Welcome @Daniel Caputi 

What your PM is asking is,

  • Have you decomposed the project into work/issues completely. ( From idea - delivery)
  • Have you "sized" each of the work+/issues fully. (days/hours/points what have you)
  • Of which, how much have you completed.
  • Whats remaining.
  • Based on mumbo/jumbo, when will it complete. **date**

so he can communicate how long it will take you to deliver.

Unfortunately, this may not be the forum for you to get that answer immediately unless you tell us where you are in the process.

1 vote
Daniel Caputi February 14, 2024

Our customer is now specifically asking for "planned vs. actual" numbers on the project. All I have to work from is the original estimates compared to the remaining and a start date that I will use to offset the completion date. But shouldn't that be enough?

The Epic Report has a giant graph at the top which is empty because all my cards were attached to the Epic on the same day - one week ago, when I started this post.

So, I'm looking for an alternative in the form of something like a custom dashboard or ad-hoc type query that simply sums up the Epic estimates and remaining work. 

Is this going to be possible? Maybe I need to export something and use excel.

1 vote
Daniel Caputi February 8, 2024

Thank you all for the quick and thoughtful responses! ... all good stuff/food for thought...

I was hoping there'd be some way to roll back the clock and add some retro-active data (can't help but think like a hacker!) ... but no worries, lessons learned. I'll start using sprints and track progress the way Jira was intended.

So, what I did when I got the request to "put my cards on the table" was to create an Epic for each of the main programs we're working on. Then went through the backlog and assigned each card to their corresponding epic and added a time estimate (for some reason the default was not points). I also set the remaining time to 0 on "done" cards. That gave me this glimmer of hope:

image.pngIf Jira could do that, surely there ought to be a report that won't look like a flat line :(
(maybe someone can answer me that?)

I then sat down with my PM, he looked at all my cards and said "There's nothing here I can show the customer. None of these titles sound like user stories". Which is true for the most part, I have a lot of cards that breakdown the functionality of the code and divide up the work into tasks.

I expect this is my fork in the road - to stop writing and debugging code and spend my workday answering emails, attending meetings and working with Jira!

 

 

Trudy Claspill
Community Champion
February 8, 2024

w.r.t. time vs. Story points

You can change that setting by going to your board configuration and setting the Estimation Statistic.

w.r.t. getting a progress report for the epics that doesn't look like a flat line, take a look at the Epic Report and Epic Burndown available in the Reports menu.

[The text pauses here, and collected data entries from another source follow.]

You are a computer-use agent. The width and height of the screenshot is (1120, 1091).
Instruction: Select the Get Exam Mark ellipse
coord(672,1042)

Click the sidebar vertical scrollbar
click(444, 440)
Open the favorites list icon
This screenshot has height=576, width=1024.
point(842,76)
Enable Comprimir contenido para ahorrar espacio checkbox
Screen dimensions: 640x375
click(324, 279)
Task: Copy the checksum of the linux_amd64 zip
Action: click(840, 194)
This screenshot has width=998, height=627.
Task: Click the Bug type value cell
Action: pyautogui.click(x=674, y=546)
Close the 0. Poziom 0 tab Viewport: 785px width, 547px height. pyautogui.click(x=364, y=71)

Those are available only for Company Managed projects.

https://support.atlassian.com/jira-software-cloud/docs/view-and-understand-the-epic-burndown-report/

https://support.atlassian.com/jira-software-cloud/docs/view-and-understand-the-epic-report/

1 vote
Trudy Claspill
Community Champion
February 7, 2024

Hello @Daniel Caputi 

Welcome to the Atlassian community.

It is not possible to retroactively create historic sprint data. At this point all you can do is move forward with estimating work that remains and managing it in Sprints, if that is the chosen methodology.

I recommend that you first get a set of requirements concerning the information that the customer is going to want to get about the project, and then we can provide advice about how to achieve those requirements.

What does "the status of the project" actually mean? Do they want to know the total effort of the project, including work already completed, plus the remaining effort for work yet to be done?

How do they expect the data to be presented?

Do you actually need to manage the work in Sprints? Are the customers wanting to see data on what is scheduled to be completed, committed to be completed, and actually completed in Sprint-type timeboxes?

Story points are just a relative sizing estimation to tell you in general terms that one story takes more effort, less effort, or the same effort as another story. It is not intended to be directly correlate to the amount of time needed to complete the work. Will that meet the expectation?

Is there a need to create Epics and sub-tasks? How complex and extensive is the work?

Are timelines going to be needed?

Is this going to be a multi-release project? Or a big-bang release?